──────── EXTRACTED DATA ────────

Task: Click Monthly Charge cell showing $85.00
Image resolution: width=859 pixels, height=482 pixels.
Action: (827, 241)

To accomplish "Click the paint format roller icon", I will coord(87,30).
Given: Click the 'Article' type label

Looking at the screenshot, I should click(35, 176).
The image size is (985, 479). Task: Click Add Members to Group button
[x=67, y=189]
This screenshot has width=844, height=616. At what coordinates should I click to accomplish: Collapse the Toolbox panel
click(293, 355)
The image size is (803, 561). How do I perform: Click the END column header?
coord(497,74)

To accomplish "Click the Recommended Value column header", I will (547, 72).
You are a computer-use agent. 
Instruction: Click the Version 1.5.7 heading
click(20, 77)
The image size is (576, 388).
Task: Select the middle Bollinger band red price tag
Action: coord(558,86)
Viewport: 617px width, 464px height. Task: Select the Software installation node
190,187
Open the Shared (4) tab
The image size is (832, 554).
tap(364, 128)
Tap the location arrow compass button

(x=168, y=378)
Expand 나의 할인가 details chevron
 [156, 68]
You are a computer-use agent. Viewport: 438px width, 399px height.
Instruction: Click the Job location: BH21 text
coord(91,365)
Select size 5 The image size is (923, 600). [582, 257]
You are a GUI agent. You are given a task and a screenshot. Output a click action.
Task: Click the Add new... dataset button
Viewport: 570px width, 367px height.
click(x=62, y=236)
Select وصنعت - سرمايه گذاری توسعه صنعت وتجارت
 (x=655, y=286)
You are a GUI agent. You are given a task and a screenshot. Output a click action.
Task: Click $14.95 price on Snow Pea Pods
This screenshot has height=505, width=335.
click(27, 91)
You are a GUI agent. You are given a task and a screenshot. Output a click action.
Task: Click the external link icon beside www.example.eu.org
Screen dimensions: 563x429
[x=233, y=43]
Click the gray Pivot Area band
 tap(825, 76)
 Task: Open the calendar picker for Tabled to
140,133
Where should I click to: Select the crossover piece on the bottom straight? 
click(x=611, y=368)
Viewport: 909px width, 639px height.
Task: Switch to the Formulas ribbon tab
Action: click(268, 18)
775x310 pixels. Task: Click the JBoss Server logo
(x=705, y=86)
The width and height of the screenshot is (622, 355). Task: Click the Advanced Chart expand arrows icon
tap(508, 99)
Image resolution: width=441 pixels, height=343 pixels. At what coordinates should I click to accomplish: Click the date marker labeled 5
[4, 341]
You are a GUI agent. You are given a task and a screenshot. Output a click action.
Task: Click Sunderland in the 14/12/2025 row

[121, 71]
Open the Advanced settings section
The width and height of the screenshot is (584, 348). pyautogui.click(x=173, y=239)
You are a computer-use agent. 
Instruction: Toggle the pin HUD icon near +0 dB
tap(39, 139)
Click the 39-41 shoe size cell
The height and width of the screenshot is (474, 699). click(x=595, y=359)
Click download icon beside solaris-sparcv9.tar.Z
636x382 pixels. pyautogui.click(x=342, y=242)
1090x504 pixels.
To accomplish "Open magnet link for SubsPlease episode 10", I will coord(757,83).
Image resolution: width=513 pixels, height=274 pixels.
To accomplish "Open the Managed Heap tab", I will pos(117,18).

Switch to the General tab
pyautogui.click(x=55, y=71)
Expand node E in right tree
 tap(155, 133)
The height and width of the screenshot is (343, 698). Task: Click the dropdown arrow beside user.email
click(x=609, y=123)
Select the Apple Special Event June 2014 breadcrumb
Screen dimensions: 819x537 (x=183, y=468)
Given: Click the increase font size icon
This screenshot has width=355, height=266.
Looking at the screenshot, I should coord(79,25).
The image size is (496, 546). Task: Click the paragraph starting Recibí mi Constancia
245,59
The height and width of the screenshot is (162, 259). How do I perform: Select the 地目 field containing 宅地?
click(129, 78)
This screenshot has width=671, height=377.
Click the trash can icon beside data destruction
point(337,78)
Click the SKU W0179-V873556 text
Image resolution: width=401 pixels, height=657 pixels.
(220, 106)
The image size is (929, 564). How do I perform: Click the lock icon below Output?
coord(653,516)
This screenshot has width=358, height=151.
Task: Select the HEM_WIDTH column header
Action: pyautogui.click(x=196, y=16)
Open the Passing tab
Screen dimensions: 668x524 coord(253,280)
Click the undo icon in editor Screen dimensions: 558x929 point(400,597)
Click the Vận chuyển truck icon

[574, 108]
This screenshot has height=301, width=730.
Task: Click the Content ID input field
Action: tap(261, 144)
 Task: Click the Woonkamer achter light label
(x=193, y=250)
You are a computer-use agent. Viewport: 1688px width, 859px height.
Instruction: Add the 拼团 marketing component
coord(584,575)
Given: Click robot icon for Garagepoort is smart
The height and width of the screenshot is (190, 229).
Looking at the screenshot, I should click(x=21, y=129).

────────

▶ [EXERCISE PROMPT]:
Using the entries, return every line where the word "computer" can be found.

▶ [REPLY]:
You are a computer-use agent. 
You are a computer-use agent. Viewport: 438px width, 399px height.
You are a computer-use agent. 
You are a computer-use agent. Viewport: 1688px width, 859px height.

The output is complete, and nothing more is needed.